▸ **Goal**: Reproduce every line of the records below, including the requests, but scale each coordinate in the answers by a factor of 2.35 and round the results to whole numbers, with halves rounded up.

======== Stored rows ========

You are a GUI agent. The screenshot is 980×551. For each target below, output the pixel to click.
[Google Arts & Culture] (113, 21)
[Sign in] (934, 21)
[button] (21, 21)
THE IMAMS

========

▸ **Exercise response**:
You are a GUI agent. The screenshot is 980×551. For each target below, output the pixel to click.
[Google Arts & Culture] (266, 49)
[Sign in] (2195, 49)
[button] (49, 49)
THE IMAMS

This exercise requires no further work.